In 2003, McSorley was a singer and musician in a fledgling band, who made a choice. He gave away all his possessions (so there was no turning back) and joined the Army. His band’s songs dealt with, among many, themes of war and death and personal codes of honor. McSorley decided that if the lyrics were important enough for him to write and sing, it was essential for him to live by the same ethos as those words. He felt bound to push the limits of personal experience in order to sing about what he knew.
Since enlisting, McSorley and multi-instrumentalist Erik Wunder continue to record and release works of music acclaimed by fans and critics, using the band name Cobalt. McSorley records during furloughs and breaks from his active- and combat-duty obligations as a soldier. They make music at their own pace, and on their own terms.

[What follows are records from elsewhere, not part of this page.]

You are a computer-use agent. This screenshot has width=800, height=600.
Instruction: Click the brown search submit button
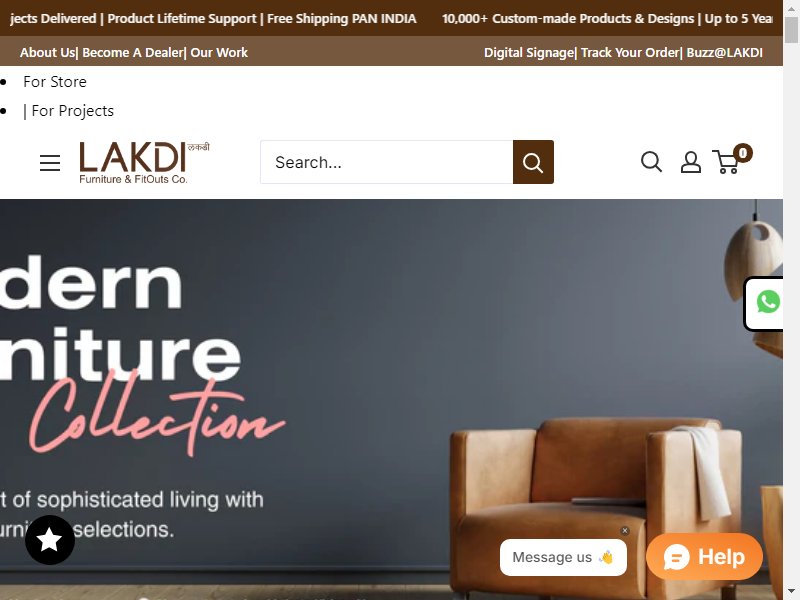[533, 162]
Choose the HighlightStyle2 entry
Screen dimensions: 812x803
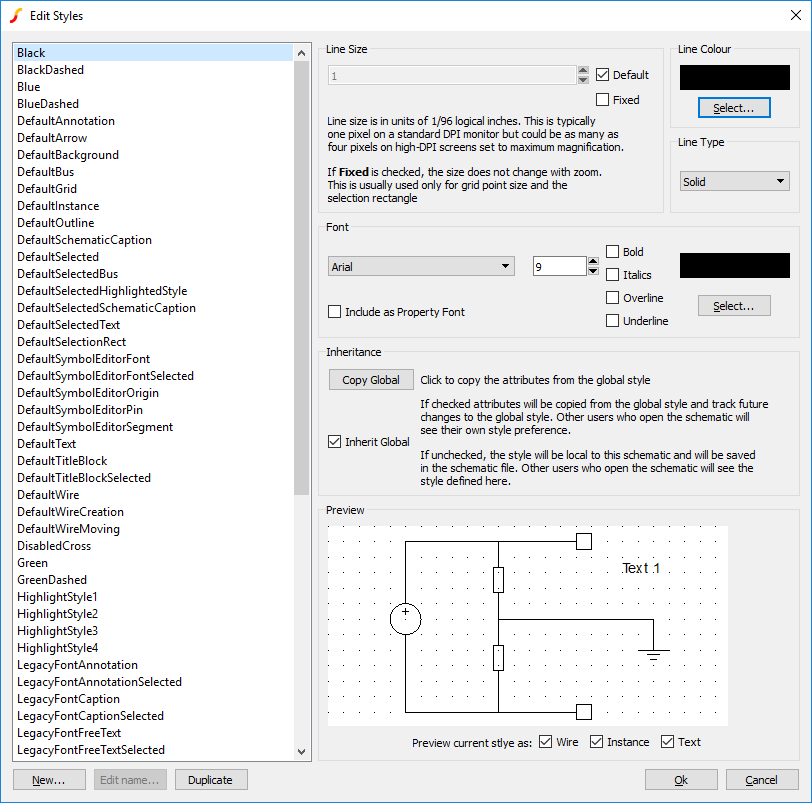tap(57, 614)
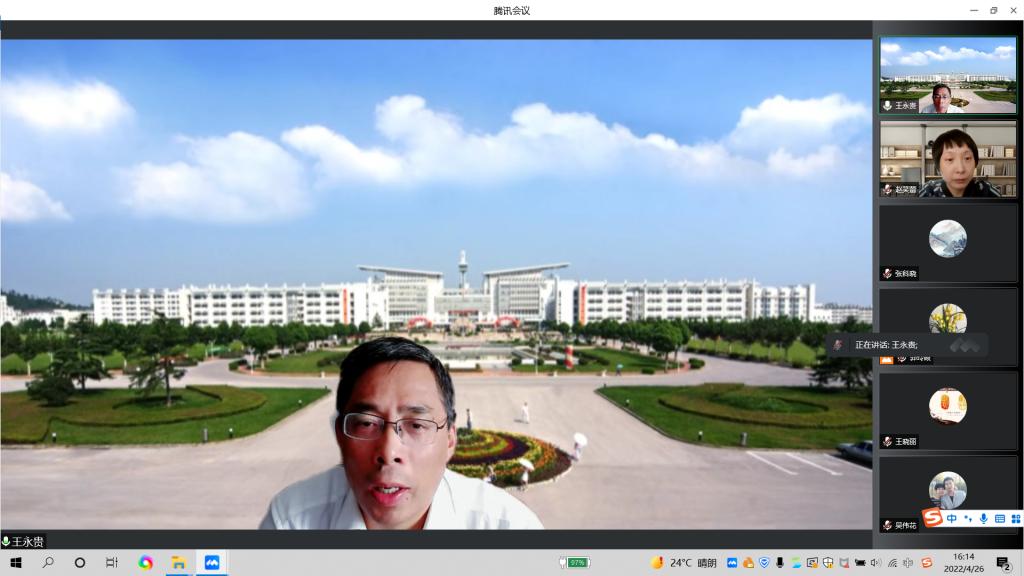This screenshot has height=576, width=1024.
Task: Click 吴伟花's participant avatar
Action: click(x=947, y=489)
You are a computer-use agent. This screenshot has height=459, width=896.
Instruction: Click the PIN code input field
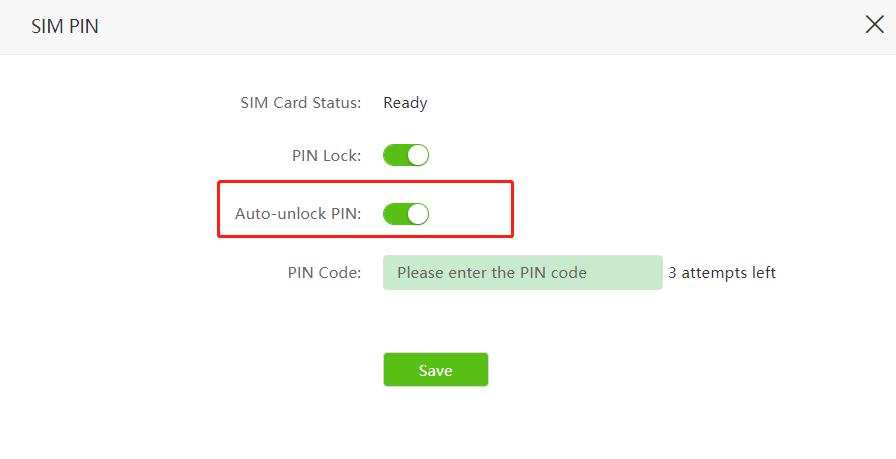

Cobalt’s sound defies categorization. It is at times slow, layered, fast, nuanced, subtle, primal, ponderous, weighty and psychedelic. At all times it is experimental, heavy and intense. Numerous styles ebb and flow and eventually coalesce into a style all their own. “What’s important is the art,” said McSorley.
McSorley remains unfazed and unchanged by the band’s popularity. He does rare interviews and few promotions. He never strays from or betrays the vision of the band, or himself, and therefore is unaffected by positive or negative comments about either. Likewise, he overlooks political and jingoistic debate and focuses on his career as a soldier. He chose his mission, both with Cobalt and the Army, and fulfills his duty, as promised.
Don’t explain, just do. Relentless pursuit of your vision, in line with your values, reveals the legitimate and true you.